■ PROBLEM
Copy out the entries exactly, and wherever a picture appears, leave it out.

■ ■ ■ ■

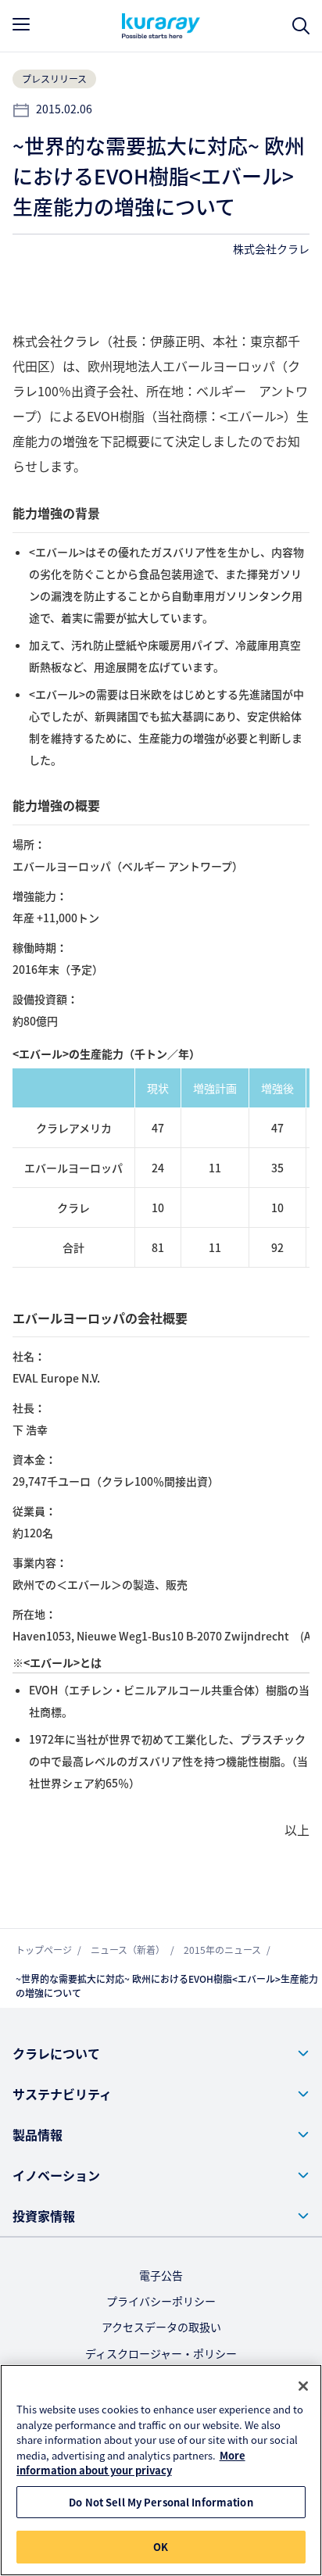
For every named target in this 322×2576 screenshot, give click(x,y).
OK (160, 2546)
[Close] (303, 2386)
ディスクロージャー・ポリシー (161, 2353)
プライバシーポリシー (161, 2301)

■ ■ ■ ■

■ ANSWER SECTION
For every named target in this 322×2576 screenshot, give click(x,y).
OK (160, 2546)
[Close] (303, 2386)
ディスクロージャー・ポリシー (161, 2353)
プライバシーポリシー (161, 2301)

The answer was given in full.